Trials were included which used random or quasi-random patient allocation, and which compared intravenous steroids given immediately prior to a planned extubation with placebo.
Data were extracted independently by the two authors and analysed in Revman for all trials. Prespecified subgroup analyses were performed to examine differences in response between infants at high risk for upper airway edema and those receiving routine prophylaxis prior to extubation.

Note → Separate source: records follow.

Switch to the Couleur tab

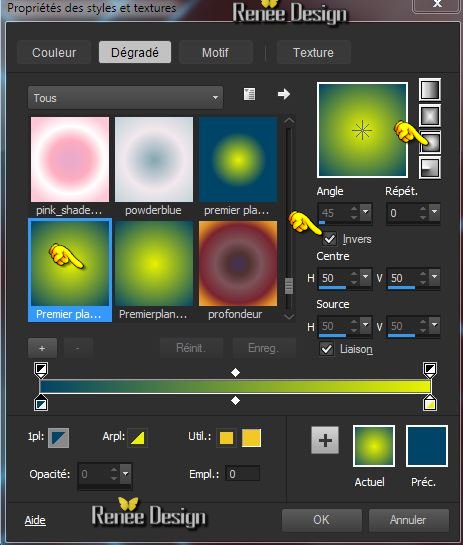click(54, 52)
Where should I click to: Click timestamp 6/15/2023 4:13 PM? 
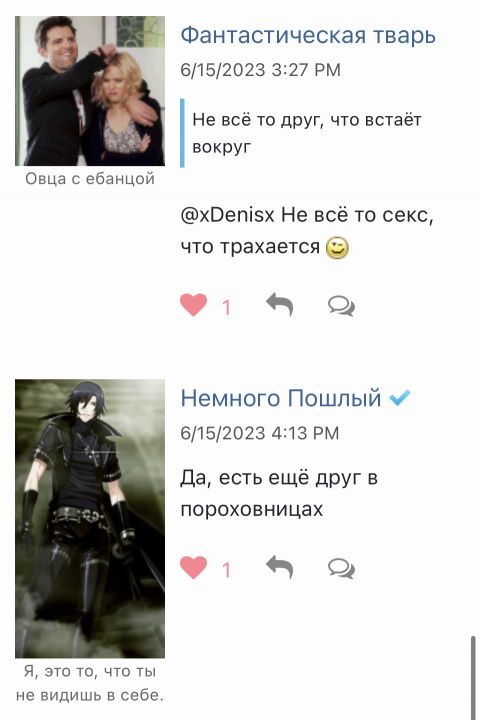point(260,433)
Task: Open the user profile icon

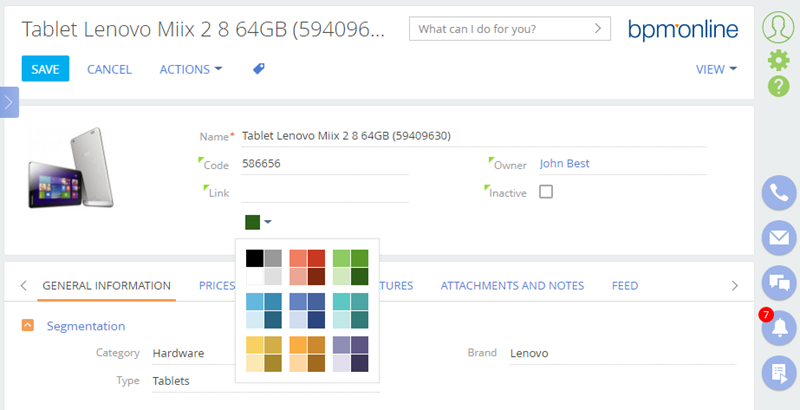Action: [778, 27]
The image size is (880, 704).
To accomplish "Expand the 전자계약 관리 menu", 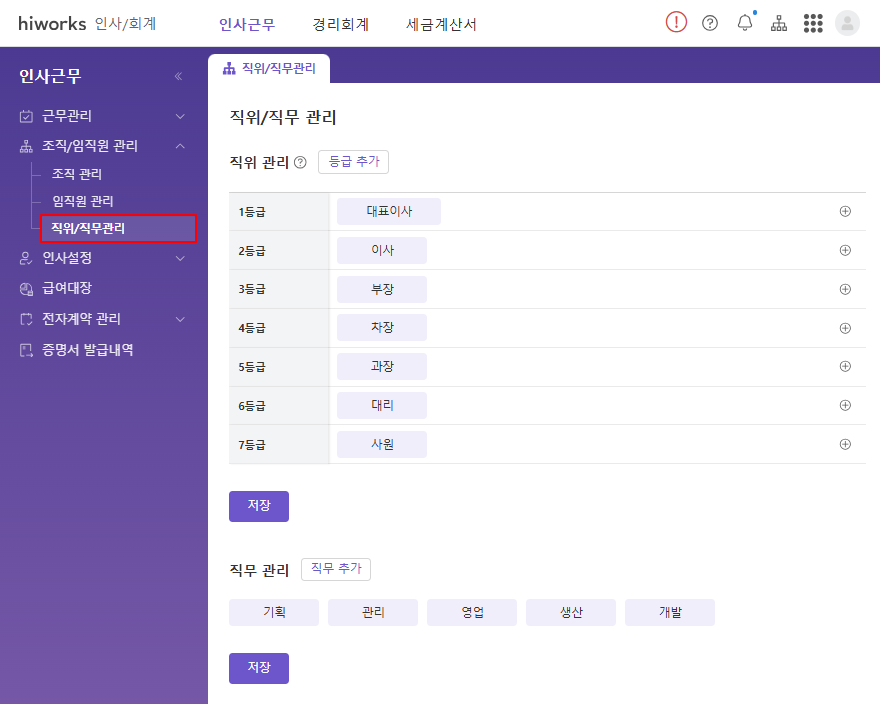I will pos(180,319).
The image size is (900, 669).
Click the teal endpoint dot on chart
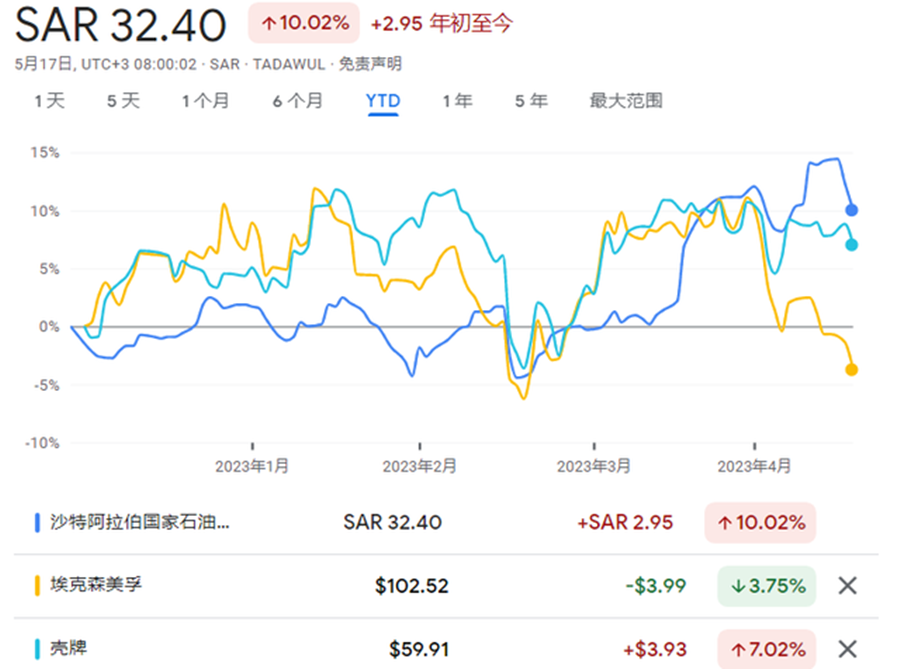[x=852, y=245]
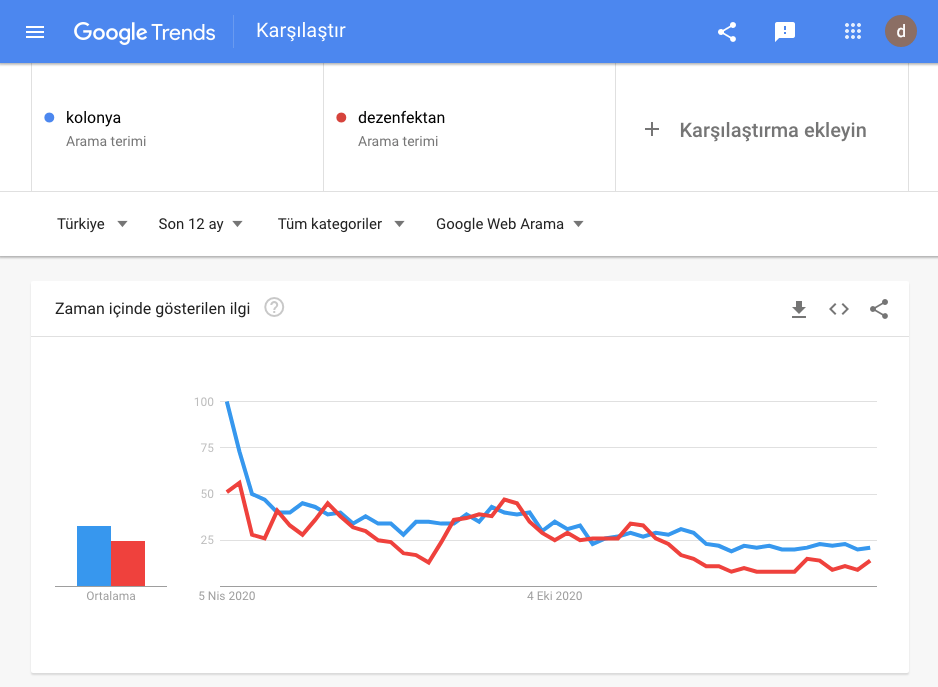Open the account profile avatar
Viewport: 938px width, 687px height.
[x=900, y=32]
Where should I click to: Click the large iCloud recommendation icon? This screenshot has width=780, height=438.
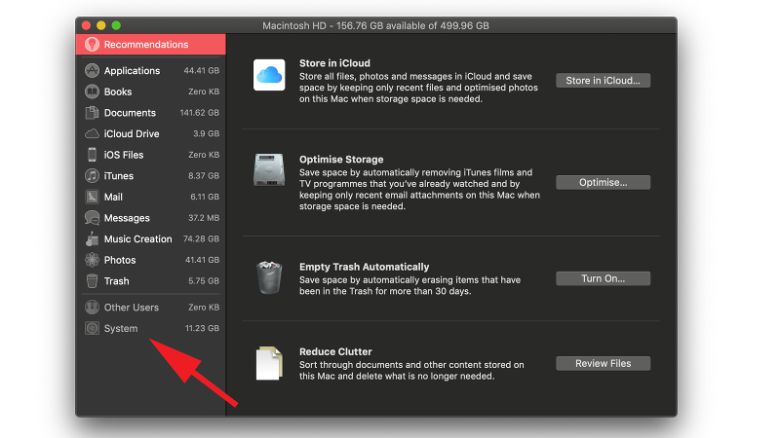coord(270,75)
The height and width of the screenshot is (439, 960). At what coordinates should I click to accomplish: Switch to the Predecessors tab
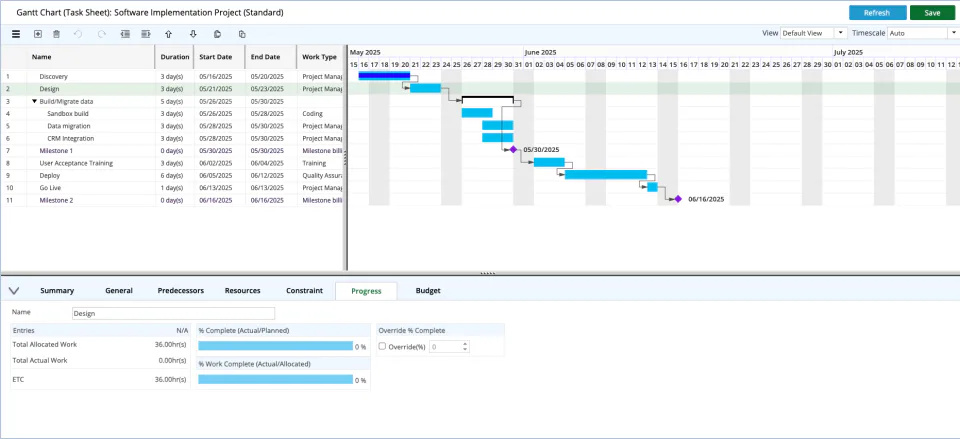[x=181, y=291]
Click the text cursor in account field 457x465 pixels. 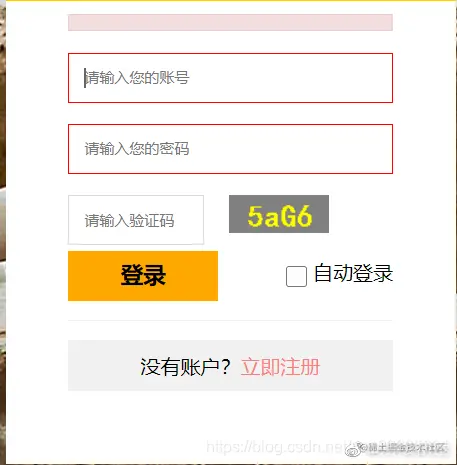[x=85, y=78]
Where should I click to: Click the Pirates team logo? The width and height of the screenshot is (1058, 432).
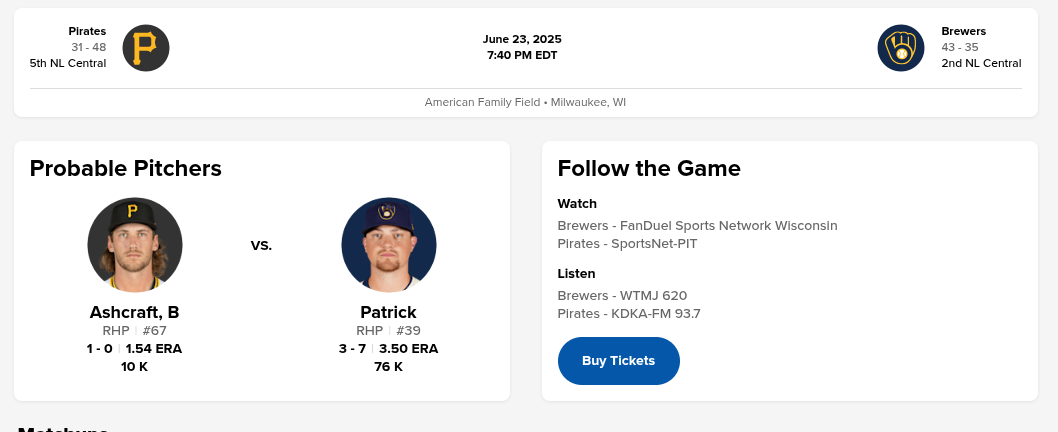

Administration of dexamethasone prior to extubation significantly reduced the need for reintubation of the trachea. This result applies to both the high risk group and to the total population of infants enrolled. However, the incidence of extubation failure was zero in the trial that attempted to exclude infants at high risk of airway edema. The side effects of higher blood sugar levels and glycosuria were found in the 2 trials where these were sought.
Implications for practice
Dexamethasone reduces the need for endotracheal reintubation of neonates
after a period of IPPV. In view of the lack of effect in low risk infants
and the documented and potential side effects, it appears reasonable to restrict
its use to infants at increased risk for airway edema and obstruction, such
as those who have received repeated or prolonged intubations.
Implications for research
Issues of dosage and applicability to the extremely low birthweight population
could be addressed in future trials. Longer term outcomes such as chronic
lung disease, duration of assisted ventilation and length of hospital stay
should also be examined.
Endotracheal intubation is used to provide intermittent positive pressure ventilation (IPPV) for a number of neonatal conditions. The presence of a foreign body in contact with delicate upper airway mucosa can lead to injury. This may take the form of laryngeal oedema, vocal cord injury or subglottic stenosis, all of which may present clinically as upper airway obstruction after extubation (Arensman, 1988). This may in turn lead to increasing respiratory distress requiring reintubation of the trachea. Factors that may increase the likelihood of damage include repeated passage of an endotracheal tube, prolonged intubation and the presence of a large tube relative to the size of the glottis. Various agents including systemic corticosteroids have been used both prophylactically and as treatment to reduce upper airway obstruction and facilitate extubation (Carlo 1992).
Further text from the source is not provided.